I know that speed of light is 300,000,000 meters per second. Now, how did they measure this speed? What equipment did they use to measure the speed of light?
2006-08-16 16:06:42 · 22 answers · asked by alandicho 5 in Science & Mathematics ➔ Physics
The first successful measurement of the speed of light using an earthbound apparatus was carried out by Hippolyte Fizeau in 1849. Fizeau's experiment was conceptually similar to those proposed by Beeckman and Galileo. A beam of light was directed at a mirror several thousand metres away. On the way from the source to the mirror, the beam passed through a rotating cog wheel. At a certain rate of rotation, the beam could pass through one gap on the way out and another on the way back. But at slightly higher or lower rates, the beam would strike a tooth and not pass through the wheel. Knowing the distance to the mirror, the number of teeth on the wheel, and the rate of rotation, the speed of light could be calculated. Fizeau reported the speed of light as 313,000 kilometres per second. Fizeau's method was later refined by Marie Alfred Cornu (1872) and Joseph Perrotin (1900).

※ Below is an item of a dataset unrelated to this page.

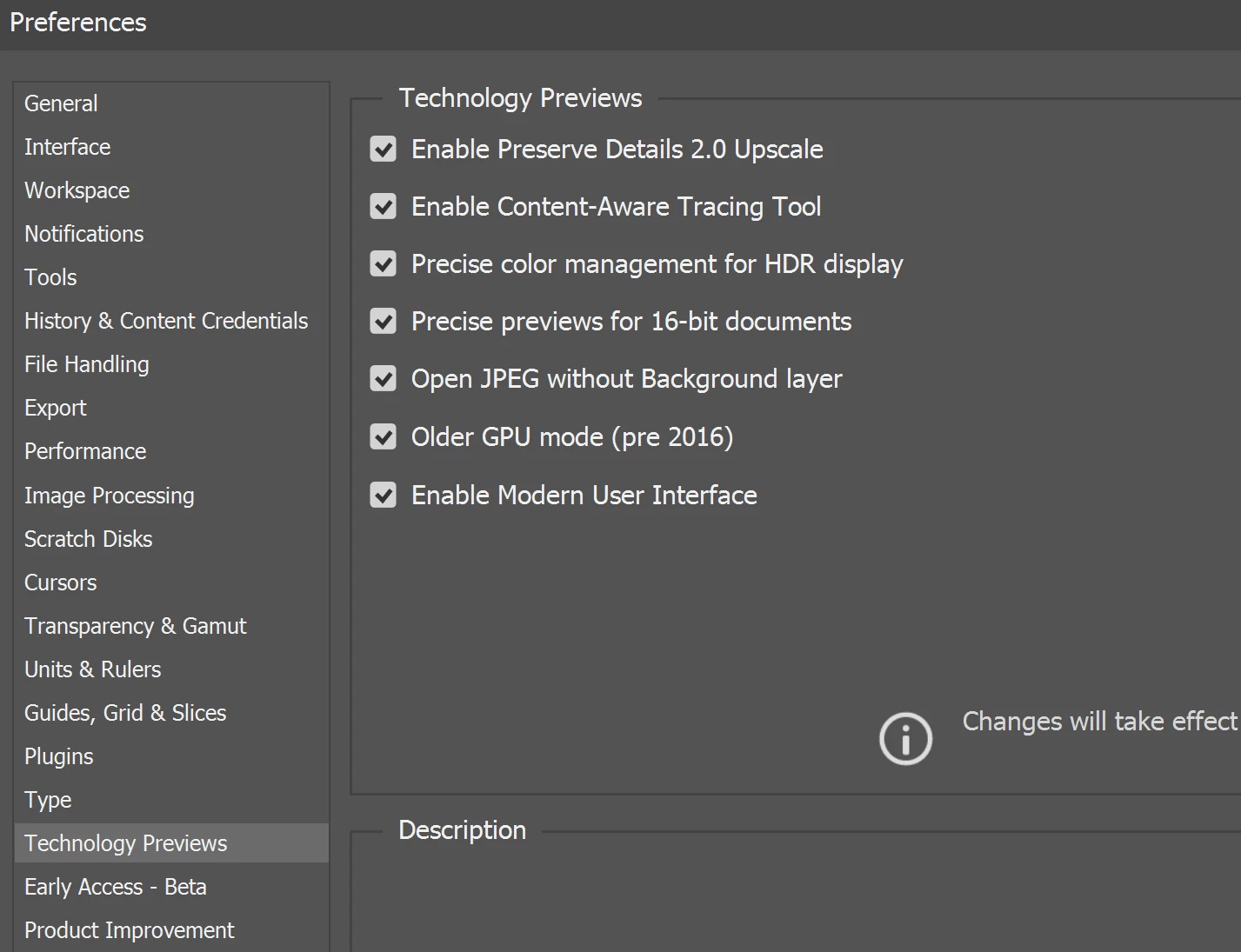
Task: Click the Technology Previews sidebar item
Action: (x=126, y=843)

Leon Foucault improved on Fizeau's method by replacing the cogwheel with a rotating mirror. Foucault's estimate, published in 1862, was 298,000 kilometres per second. Foucault's method was also used by Simon Newcomb and Albert A. Michelson. Michelson began his lengthy career by replicating and improving on Foucault's method.
In 1926, Michelson used a rotating prism to measure the time it took light to make a round trip from Mount Wilson to Mount San Antonio in California. The precise measurements yielded a speed of 186,285 miles per second (299,796 kilometres per second).
2006-08-16 16:11:09 · answer #1 · answered by DanE 7 · 3⤊ 0⤋
I heard two things. First I remember hearing something about them bouncing light off of the moon and back to earth and measuring how long it took and they came to that conclusion.
I also heard they used a device that could tell when light hit it and they fired up a light pointed at it from a large distance. Then they used a formula and come to 300,000,000 meters per seconds.
just to let you know they rounded it to 300,000,000. It could of been 301,320,210 or something like that.
2006-08-16 16:12:18 · answer #2 · answered by SummerRain Girl 6 · 0⤊ 1⤋
A clock of some sort, usually.
In the 1670's, the Danish astronomer Ole Roemer was observing Jupiter's moon Io and noticed that it was not always where he expected it to be. He had calcualted how long each orbit would take, but found that sometime Io was "ahead" of where it shoudl be, and sometimes it was "behind". Then he realized that when it was ahead was when the earth was closer to Jupiter, and when the earth was further away, Io would appear to be behind. He used his mearsurements to come up with the rough estimate we use today for c 186k miles/sec (which is 300000000 m/sec.
Amazing, huh?
And yeah the Gallileo thing is wrong. He did try that experiment, but realized it was useless.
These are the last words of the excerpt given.